TEXT EXTRACT:
——————————

Let’s unpack this idea a little bit — what it means to simulate something in your mind. We actually simulate all the time. You do it when you imagine your parents’ faces or fixate in your mind’s eye on that misplayed poker hand. You’re simulating when you imagine sounds in your head without any sound waves hitting your ears, whether it’s the bass line of the White Stripes’ "Seven Nation Army" or the sound of screeching tires. And you can probably conjure up simulations of what strawberries taste like when covered with whipped cream or what fresh lavender smells like. You can also simulate actions.

Now, in all these examples, you’re consciously and intentionally conjuring up simulations. That’s called mental imagery. The idea of simulation is something that goes much deeper. Simulation is an iceberg. By consciously reflecting, as you just have been doing, you can see the tip — the intentional, conscious imagery. But many of the same brain processes are engaged, invisibly and unbeknownst to you, beneath the surface during much of your waking and sleeping life. Simulation is the creation of mental experiences of perception and action in the absence of their external manifestation.

That is, it’s having the experience of seeing without the sights actually being there or having the experience of performing an action without actually moving. When we’re consciously aware of them, these simulation experiences feel qualitatively like actual perception; colors appear as they appear when directly perceived, and actions feel like they feel when we perform them. The theory proposes that embodied simulation makes use of the same parts of the brain that are dedicated to directly interacting with the world. The idea is that simulation creates echoes in our brains of previous experiences, attenuated resonances of brain patterns that were active during previous perceptual and motor experiences. We use our brains to simulate percepts and actions without actually perceiving or acting.

——————————

PROMPT A:
Using the passage on mental simulation, answer these:
(i) Whose song supplies the bass line given as an example of imagining sounds?
(ii) What is consciously and intentionally conjured simulation called?
(iii) According to the theory, which parts of the brain does embodied simulation make use of?
PROMPT B: Reproduce the passage on mental simulation from "Now, in all" up to and including "their external manifestation.".

LISTED RECORDS:
——————————

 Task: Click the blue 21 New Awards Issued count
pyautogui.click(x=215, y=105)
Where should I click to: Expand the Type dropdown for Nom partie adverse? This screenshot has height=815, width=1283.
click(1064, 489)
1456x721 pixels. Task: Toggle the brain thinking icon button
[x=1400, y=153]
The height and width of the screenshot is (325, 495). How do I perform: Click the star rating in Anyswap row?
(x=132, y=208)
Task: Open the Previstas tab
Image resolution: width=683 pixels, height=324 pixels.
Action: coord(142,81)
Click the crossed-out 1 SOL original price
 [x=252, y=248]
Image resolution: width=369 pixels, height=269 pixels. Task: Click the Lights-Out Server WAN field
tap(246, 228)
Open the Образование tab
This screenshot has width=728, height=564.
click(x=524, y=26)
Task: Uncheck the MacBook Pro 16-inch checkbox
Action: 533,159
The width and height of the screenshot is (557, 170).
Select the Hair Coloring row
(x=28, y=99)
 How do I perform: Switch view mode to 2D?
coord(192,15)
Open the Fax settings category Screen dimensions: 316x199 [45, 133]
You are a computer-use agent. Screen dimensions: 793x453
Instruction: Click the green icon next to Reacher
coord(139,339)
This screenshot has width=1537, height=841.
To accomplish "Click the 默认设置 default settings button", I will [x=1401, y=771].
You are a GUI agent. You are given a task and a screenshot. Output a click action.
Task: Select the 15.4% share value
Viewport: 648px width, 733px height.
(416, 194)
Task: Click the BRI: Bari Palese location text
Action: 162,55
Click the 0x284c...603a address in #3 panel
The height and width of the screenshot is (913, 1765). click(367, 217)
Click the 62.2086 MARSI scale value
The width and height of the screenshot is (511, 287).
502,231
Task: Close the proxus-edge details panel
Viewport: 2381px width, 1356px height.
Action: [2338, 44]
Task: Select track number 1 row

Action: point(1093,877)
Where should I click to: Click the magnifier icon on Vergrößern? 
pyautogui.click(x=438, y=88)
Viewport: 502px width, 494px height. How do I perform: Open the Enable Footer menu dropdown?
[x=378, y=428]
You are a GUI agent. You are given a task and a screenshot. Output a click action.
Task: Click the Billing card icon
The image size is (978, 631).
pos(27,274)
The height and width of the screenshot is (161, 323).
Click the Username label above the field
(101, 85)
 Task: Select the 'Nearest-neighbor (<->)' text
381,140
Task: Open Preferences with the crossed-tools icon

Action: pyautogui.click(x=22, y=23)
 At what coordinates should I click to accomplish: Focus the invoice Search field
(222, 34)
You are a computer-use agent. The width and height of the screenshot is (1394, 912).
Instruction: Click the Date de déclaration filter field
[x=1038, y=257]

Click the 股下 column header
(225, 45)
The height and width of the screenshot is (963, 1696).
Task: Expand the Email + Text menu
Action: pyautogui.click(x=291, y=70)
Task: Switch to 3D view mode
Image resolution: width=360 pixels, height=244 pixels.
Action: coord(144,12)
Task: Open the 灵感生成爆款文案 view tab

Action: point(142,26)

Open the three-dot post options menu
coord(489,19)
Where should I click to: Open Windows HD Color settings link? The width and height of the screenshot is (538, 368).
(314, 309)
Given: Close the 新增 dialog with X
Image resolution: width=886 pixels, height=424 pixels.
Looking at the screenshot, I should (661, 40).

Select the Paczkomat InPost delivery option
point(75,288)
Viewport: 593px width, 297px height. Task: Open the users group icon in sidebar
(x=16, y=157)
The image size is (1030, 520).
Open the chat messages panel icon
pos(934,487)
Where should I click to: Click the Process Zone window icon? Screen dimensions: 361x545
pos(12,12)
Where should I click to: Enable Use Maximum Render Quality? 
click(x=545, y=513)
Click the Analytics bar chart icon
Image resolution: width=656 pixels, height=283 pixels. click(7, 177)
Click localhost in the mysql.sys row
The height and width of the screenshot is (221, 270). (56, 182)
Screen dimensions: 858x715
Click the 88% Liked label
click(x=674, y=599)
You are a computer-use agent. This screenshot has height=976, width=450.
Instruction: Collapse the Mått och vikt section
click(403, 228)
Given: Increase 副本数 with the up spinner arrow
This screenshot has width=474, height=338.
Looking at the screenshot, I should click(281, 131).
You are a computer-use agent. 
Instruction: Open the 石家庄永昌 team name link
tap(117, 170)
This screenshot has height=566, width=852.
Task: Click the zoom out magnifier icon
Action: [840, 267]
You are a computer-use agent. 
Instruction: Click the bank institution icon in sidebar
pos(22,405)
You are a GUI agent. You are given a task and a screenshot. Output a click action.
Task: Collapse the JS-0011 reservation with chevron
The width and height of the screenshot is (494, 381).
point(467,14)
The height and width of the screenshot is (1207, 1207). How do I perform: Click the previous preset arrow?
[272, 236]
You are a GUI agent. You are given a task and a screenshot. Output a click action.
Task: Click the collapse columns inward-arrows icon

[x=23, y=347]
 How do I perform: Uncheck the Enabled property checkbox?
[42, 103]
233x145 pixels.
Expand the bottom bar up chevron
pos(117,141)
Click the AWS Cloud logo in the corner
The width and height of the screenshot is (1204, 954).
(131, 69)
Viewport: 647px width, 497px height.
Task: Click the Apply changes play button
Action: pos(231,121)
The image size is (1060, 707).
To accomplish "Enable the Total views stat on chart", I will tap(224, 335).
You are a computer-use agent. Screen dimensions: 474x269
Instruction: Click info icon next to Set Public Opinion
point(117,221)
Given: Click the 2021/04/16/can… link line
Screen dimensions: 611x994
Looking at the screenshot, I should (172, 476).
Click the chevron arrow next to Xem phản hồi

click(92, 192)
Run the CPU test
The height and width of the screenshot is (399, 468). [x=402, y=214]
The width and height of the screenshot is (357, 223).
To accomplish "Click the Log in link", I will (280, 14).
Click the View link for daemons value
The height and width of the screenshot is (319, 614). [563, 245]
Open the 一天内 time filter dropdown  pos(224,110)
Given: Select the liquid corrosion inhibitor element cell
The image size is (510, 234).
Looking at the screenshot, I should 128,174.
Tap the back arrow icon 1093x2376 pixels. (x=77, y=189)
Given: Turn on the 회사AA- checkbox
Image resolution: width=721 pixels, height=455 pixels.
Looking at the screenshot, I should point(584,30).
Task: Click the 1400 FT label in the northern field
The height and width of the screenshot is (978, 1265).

——————————

FULL SOLUTION A:
(i) The White Stripes ("Seven Nation Army").
(ii) Mental imagery.
(iii) The same parts of the brain that are dedicated to directly interacting with the world.

FULL SOLUTION B:
Now, in all these examples, you’re consciously and intentionally conjuring up simulations. That’s called mental imagery. The idea of simulation is something that goes much deeper. Simulation is an iceberg. By consciously reflecting, as you just have been doing, you can see the tip — the intentional, conscious imagery. But many of the same brain processes are engaged, invisibly and unbeknownst to you, beneath the surface during much of your waking and sleeping life. Simulation is the creation of mental experiences of perception and action in the absence of their external manifestation.